What are your first impressions of the team culture?
As soon as you arrive at Red Bull, you know why they have been so successful, from Christian (Horner), Adrian (Newey) and Dr Marko, the whole team and how it's structured. It's very powerful and they can really do great things, so it's a massive opportunity for me. However, it's also funny and the other aspect of the Red Bull culture is how relaxed people are while working so hard.
It is really something when you come from the outside and experience it. You realise why the team is so successful and also the mentality that they have. They don't have to be extremely strict to focus, they can be relaxed, but also delivering to the maximum levels. It's something that Red Bull does very uniquely in the sport.
What do you think you bring to the Red Bull Racing Honda team?
I'm not the right person to answer that, but I think obviously experience and a different culture in ways to get the maximum out of the race or the car throughout the season and developing the car going forwards. That value is also very important in the team.
Fifth place in your first race was a great result considering the circumstances. What did you learn from the experience?
We saved a couple of points for the team, which was very important to get those in the pocket, and also got those kilometres logged, because every kilometre counts. Looking into the data, I'm making big steps and I know where I'm lacking lap time. I can see where I can improve.
In a counterintuitive way, was there a benefit in starting from the back and going full attack mode straight away?

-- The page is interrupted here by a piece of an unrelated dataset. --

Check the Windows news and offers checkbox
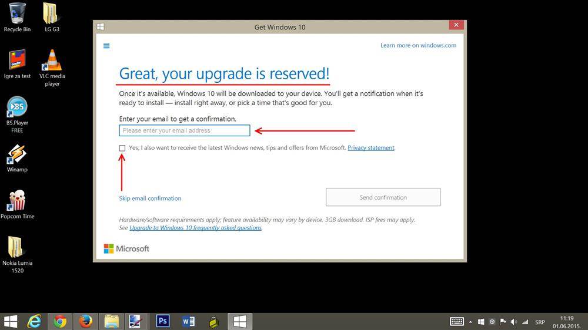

Not really, because you don't have a straightforward race from the back. You're always on a very different strategy to your team-mate, which is a good reference to have, and you're driving a very different race to everyone else. You're having to manage the tyres a lot more than you really want to and you're spending a lot of time in traffic, so it's not ideal. In the end, though, those points are very important and making the most of a bad day is what's going to make our championship a successful one.
How does Max Verstappen the team-mate compare to Max Verstappen the rival?
As a team-mate you obviously get to know him closer, see how he works and see what he does inside and outside the car. As a rival, you just see him on track and that's it. You can see that Max is a very talented driver and very natural as well.
How are you feeling about heading to Imola while you're still learning about a new car?
It is not my favourite track, but it's still one I enjoy. Unfortunately, the race isn't so interesting for the fans if it's a normal one. Without a safety car it can end up being a one-stop race and boring for the fans. Hopefully we're there in the mix from day one onwards and can take another step in the right direction.
Are there any other tracks you're particularly looking forward to taking on in the RB16B?
All of them. For me, at the moment, it's just very important that I get on top of the car and that I really feel comfortable. Right now, I'm just having to think a lot what's going on with the car. We're making progress and we have a very competitive car so we want them both towards the front.
Beyond the title, have you set yourself any targets for the season? What would make it a success for you personally?
To maximise the car's potential, to get up to speed as soon as possible and to deliver weekend after weekend.